## Task to carry out
Lines below that hold the word "list" must be copied in full.

----

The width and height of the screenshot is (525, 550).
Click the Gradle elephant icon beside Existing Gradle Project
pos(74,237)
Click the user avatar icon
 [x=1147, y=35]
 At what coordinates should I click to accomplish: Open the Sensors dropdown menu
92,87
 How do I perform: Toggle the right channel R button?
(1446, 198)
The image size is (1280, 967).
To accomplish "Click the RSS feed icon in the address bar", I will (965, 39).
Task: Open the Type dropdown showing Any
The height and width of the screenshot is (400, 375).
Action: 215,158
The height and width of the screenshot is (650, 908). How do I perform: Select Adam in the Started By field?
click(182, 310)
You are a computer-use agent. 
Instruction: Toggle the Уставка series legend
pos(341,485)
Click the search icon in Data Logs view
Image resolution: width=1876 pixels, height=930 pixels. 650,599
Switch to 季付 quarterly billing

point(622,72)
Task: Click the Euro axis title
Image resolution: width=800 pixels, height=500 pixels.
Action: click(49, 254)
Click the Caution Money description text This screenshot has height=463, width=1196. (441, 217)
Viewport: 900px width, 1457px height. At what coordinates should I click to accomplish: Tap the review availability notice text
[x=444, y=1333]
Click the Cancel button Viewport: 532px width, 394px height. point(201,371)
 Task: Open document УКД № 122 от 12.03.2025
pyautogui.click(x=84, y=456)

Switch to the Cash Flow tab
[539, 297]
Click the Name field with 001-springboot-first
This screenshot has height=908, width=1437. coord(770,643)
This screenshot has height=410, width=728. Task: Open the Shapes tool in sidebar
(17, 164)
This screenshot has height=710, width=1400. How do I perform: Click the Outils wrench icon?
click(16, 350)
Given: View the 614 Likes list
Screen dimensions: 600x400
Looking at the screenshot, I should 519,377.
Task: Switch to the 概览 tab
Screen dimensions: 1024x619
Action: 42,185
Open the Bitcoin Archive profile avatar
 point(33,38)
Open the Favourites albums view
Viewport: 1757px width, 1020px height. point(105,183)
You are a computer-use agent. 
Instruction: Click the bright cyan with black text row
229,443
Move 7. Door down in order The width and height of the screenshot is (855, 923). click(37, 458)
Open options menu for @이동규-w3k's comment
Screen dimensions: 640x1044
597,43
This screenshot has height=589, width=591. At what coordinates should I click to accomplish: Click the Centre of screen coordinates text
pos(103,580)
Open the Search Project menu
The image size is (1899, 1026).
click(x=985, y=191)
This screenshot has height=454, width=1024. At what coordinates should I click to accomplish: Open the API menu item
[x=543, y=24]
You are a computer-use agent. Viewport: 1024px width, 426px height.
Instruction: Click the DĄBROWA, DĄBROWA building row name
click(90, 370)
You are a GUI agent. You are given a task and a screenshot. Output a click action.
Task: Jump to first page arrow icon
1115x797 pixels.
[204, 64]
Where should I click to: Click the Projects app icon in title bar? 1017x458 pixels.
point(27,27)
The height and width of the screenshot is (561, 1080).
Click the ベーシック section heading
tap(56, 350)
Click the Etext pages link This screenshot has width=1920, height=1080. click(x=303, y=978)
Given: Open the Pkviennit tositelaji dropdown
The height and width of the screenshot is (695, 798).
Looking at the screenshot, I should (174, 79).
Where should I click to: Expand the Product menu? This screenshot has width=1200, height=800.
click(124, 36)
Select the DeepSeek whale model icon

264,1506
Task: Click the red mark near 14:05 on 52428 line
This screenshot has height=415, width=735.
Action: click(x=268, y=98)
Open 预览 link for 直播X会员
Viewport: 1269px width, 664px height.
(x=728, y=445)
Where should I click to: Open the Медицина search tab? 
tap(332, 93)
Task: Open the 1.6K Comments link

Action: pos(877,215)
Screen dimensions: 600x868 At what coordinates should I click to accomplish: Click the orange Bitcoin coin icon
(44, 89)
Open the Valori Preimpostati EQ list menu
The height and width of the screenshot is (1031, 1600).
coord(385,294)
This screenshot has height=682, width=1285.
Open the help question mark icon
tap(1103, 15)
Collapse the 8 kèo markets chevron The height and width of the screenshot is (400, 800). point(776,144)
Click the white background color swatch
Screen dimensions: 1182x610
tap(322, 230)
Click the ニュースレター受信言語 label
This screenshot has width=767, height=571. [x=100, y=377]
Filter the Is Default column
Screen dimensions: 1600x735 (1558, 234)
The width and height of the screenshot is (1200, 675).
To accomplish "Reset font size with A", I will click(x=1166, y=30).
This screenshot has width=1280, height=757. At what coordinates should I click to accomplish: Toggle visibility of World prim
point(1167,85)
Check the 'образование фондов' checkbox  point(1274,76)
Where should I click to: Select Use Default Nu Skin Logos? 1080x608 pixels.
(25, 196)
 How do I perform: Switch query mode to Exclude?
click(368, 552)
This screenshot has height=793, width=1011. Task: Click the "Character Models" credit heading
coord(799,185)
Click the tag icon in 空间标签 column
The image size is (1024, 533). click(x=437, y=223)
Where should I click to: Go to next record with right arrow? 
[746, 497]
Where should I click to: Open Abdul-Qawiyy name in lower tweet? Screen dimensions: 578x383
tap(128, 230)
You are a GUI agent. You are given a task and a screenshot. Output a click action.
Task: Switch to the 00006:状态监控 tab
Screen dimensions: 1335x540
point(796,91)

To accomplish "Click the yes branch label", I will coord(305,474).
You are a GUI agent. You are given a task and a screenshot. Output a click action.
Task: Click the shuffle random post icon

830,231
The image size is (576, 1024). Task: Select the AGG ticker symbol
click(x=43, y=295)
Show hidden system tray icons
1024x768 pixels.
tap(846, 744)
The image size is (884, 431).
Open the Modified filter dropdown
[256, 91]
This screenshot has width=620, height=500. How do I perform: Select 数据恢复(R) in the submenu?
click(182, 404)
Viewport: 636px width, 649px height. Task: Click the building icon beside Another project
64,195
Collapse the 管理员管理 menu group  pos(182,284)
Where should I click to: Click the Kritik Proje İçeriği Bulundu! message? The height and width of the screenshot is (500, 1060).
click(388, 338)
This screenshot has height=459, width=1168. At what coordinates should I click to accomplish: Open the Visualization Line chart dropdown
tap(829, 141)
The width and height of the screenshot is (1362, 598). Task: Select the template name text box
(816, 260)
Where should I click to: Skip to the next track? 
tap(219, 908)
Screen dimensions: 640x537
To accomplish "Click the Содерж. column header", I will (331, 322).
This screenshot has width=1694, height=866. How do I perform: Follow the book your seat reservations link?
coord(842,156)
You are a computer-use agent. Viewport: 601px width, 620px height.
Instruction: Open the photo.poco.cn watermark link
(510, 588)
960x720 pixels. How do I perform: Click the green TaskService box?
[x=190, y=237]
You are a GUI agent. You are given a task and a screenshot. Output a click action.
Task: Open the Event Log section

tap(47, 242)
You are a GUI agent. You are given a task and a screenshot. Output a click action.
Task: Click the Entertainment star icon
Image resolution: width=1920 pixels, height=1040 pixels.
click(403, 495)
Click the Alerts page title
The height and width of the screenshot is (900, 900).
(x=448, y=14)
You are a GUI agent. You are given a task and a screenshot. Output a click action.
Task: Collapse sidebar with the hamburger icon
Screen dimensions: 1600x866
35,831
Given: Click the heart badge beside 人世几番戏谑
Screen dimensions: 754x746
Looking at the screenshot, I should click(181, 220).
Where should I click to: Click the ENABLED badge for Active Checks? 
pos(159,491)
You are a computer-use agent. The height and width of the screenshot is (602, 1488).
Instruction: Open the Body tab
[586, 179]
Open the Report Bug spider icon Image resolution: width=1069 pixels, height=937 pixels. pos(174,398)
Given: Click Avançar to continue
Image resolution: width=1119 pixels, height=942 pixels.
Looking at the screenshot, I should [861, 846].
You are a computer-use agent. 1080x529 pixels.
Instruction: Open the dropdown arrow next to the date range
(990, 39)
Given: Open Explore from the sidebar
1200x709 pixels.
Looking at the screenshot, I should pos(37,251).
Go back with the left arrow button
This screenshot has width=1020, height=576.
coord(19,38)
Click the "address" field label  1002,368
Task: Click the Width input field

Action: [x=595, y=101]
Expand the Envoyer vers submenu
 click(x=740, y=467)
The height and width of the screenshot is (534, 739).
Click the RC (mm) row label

----

## Exercise response
Given: View the 614 Likes list
Open the Valori Preimpostati EQ list menu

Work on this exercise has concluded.